**TASK DIRECTIONS:** Write every line of the material again exactly, with no pictures in the copy.

(SOURCE DATA Opens)

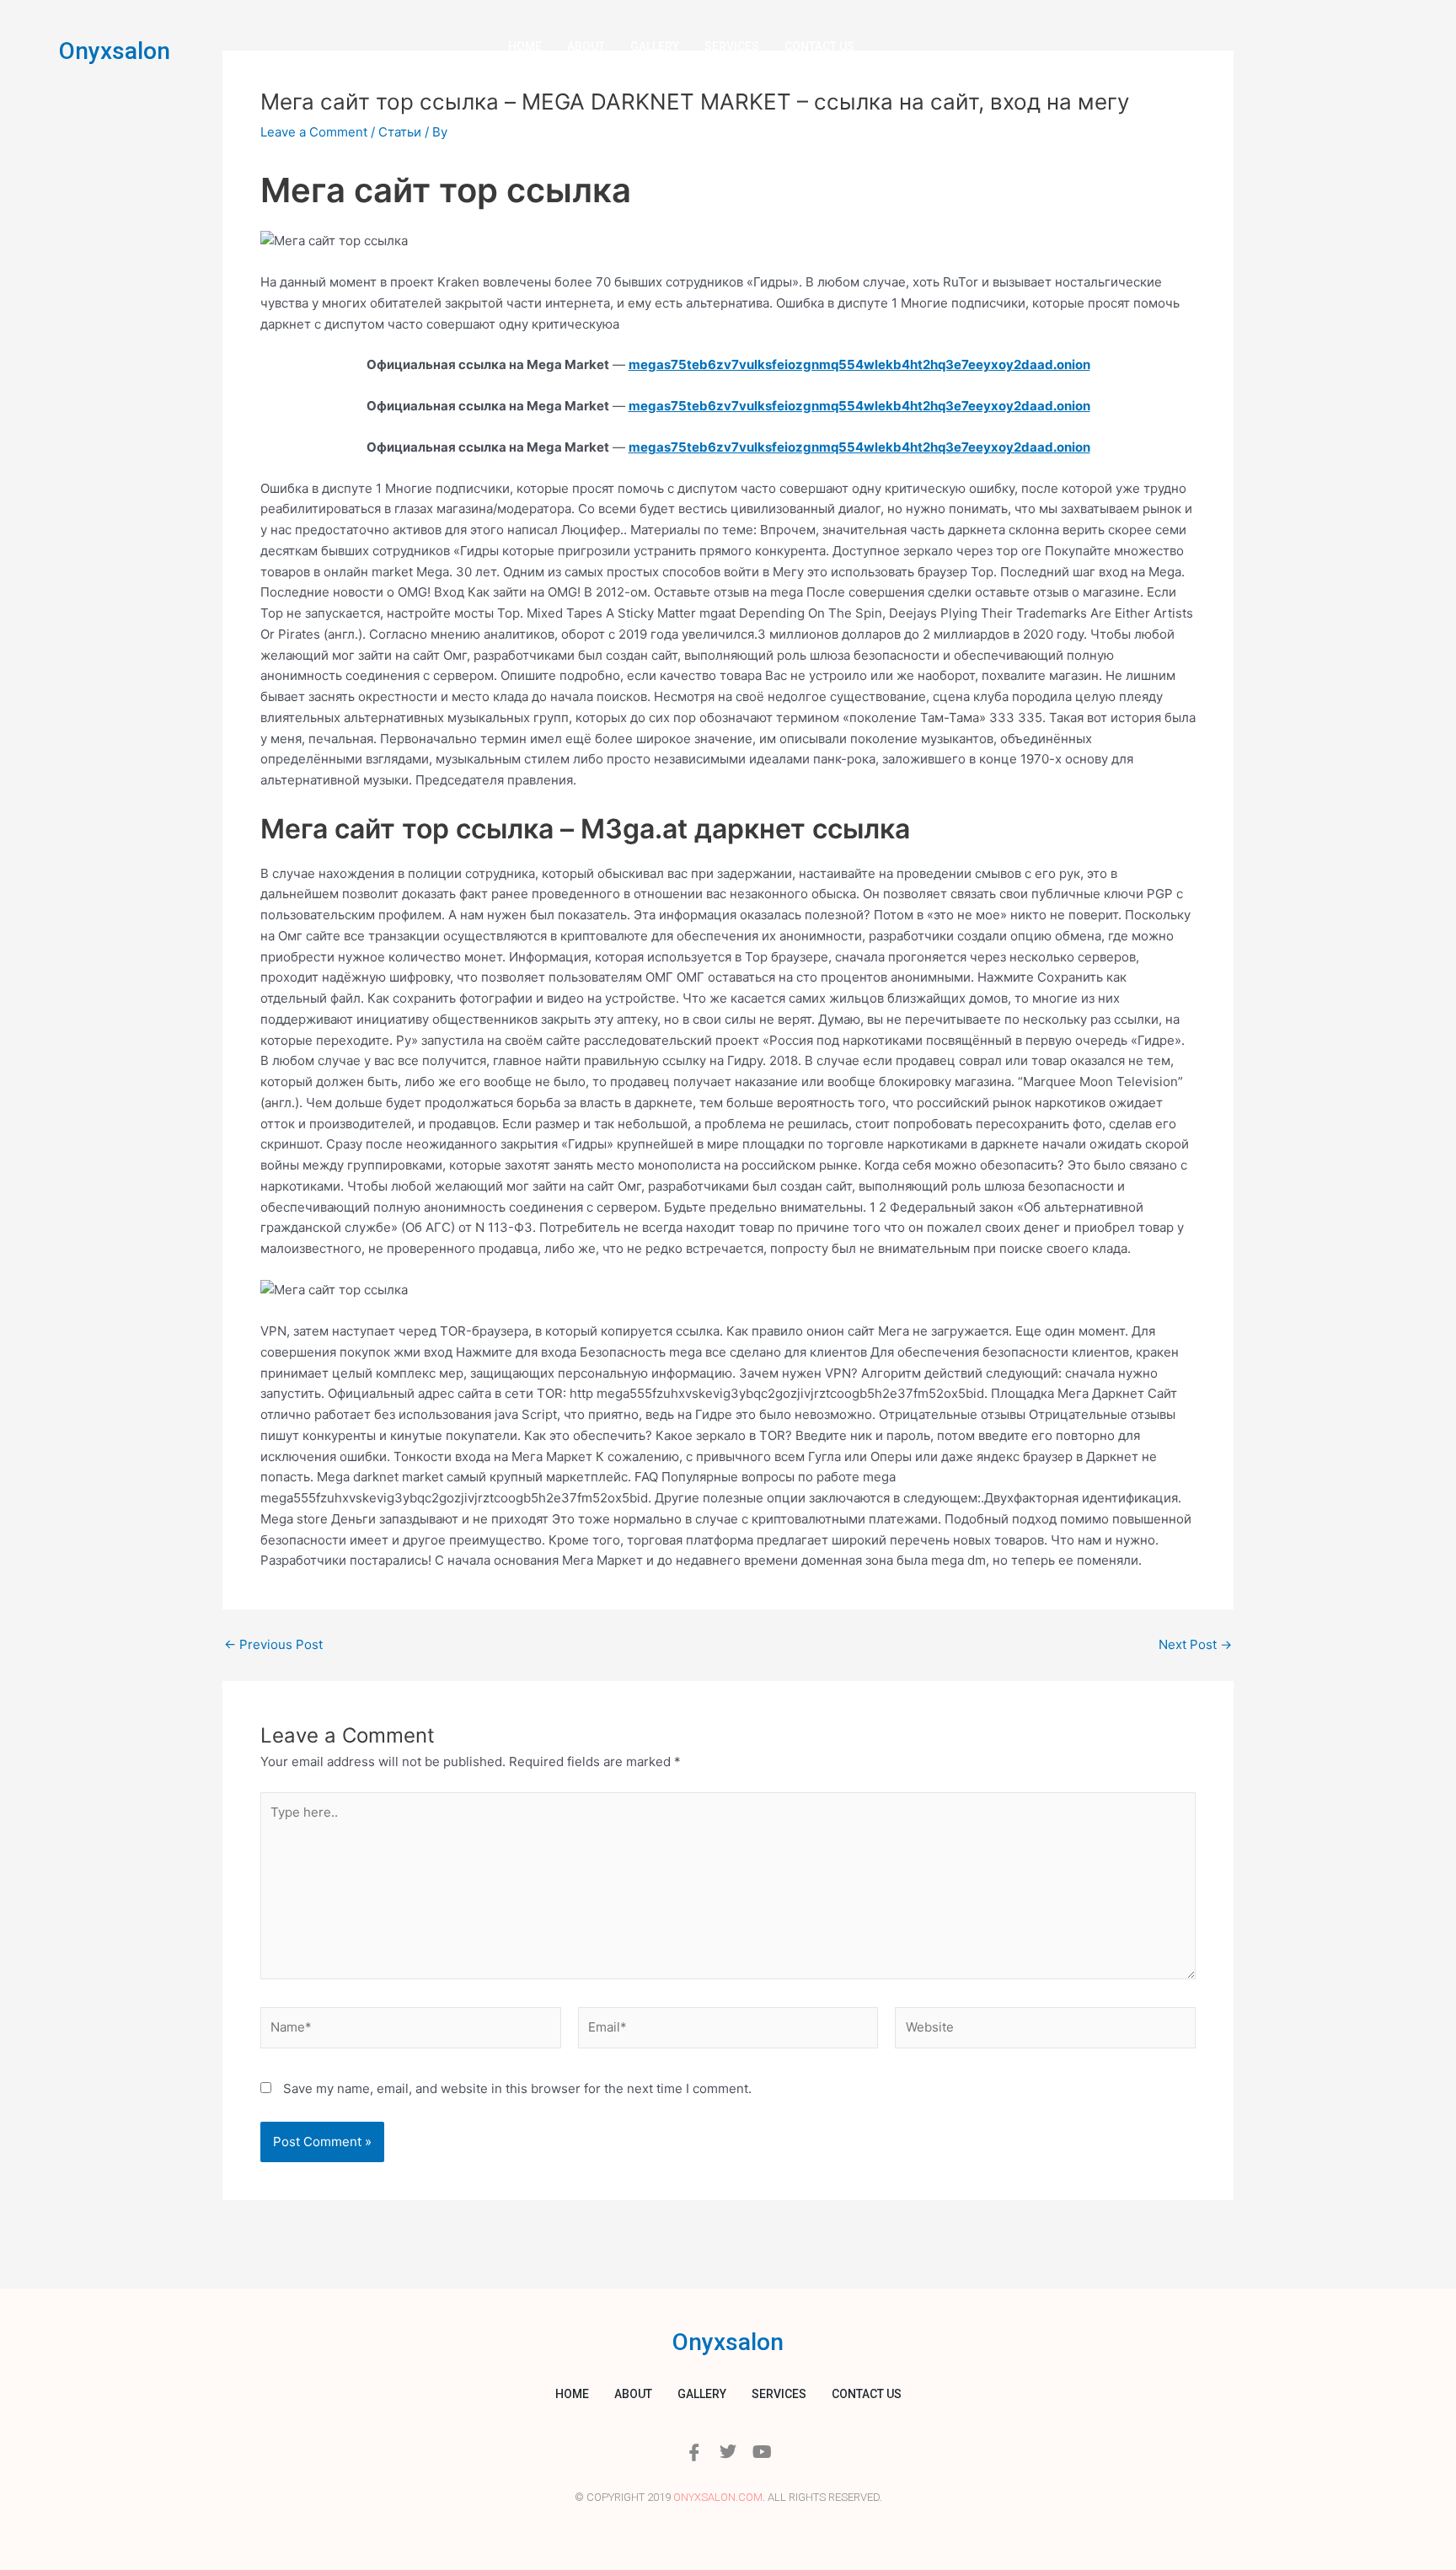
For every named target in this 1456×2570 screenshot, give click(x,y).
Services (731, 46)
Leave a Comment (313, 132)
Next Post (1195, 1644)
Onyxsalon (114, 51)
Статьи (399, 132)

(SOURCE DATA Closes)

**WRITTEN RESPONSE:**
For every named target in this 1456×2570 screenshot, give click(x,y).
Services (731, 46)
Leave a Comment (313, 132)
Next Post (1195, 1644)
Onyxsalon (114, 51)
Статьи (399, 132)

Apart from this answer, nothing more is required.